Curcumin: The Molecular Mechanisms of Action in Inflammation and Cell Death during Kainate-Induced Epileptogenesis

Abstract

Background: Recent preclinical studies demonstrated the potential antiepileptogenic effect of curcumin. Its molecular pathways in modulating epileptogenesis remain unclear. Objectives: This study investigated the epileptogenic processes induced by kainic acid (KA) and to investigate the antiepileptogenic pathways associated with curcumin therapy. Methods: A single dose of KA 10 mg/kg was used to induce a convulsive status epilepticus in female Wistar rats. After one week of curcumin treatment, gene expression profiling by using microarray was conducted on hippocampal tissues. A set of differential expression changes was determined based on criteria of dual fold change in either direction and p < 0.05, whereas gene annotation and pathway analysis had been performed using Database for Annotation, Visualization and Integrated Discovery software. Results: A number of genes significantly altered in expression during KAinduced epileptogenesis. Inflammation and immune response were the prominent overexpressed processes induced by KA. Genes of cell surface molecule (CD74), cytokines and immune response related genes (IL18, IFNGR1, C3, RT1-BA) were significantly up-regulated.
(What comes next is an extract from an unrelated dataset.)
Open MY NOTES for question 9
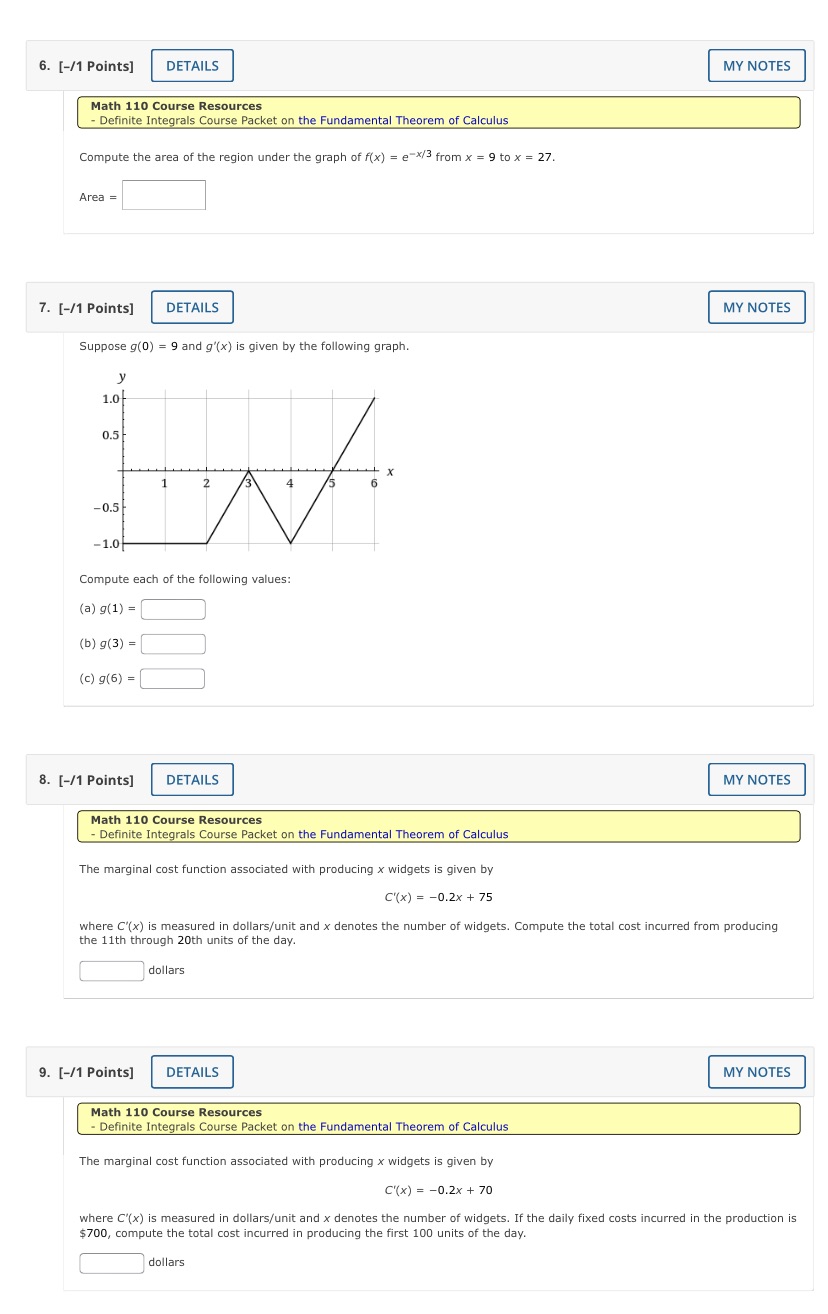Image resolution: width=828 pixels, height=1314 pixels. (756, 1071)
Changes of genes related to cell death and gliosis (NCSTN, CTSH) were also observed in KA-induced epileptogenesis. This study revealed that curcumin modulated the epileptogenic process by up-regulating genes related to antiinflammatory cytokines (IL10RB, CXCL16, and CXCL17) and protecting against cell loss by up-regulating NCSTN. It was also likely to exert neuroprotective effects through the up-regulation of CX3CL1 and CXCL16. Conclusion: This study provides novel insights into the mechanisms of curcumin in epileptic brain, which form the basis for future studies looking into its molecular pathway as an antiepileptogenic agent.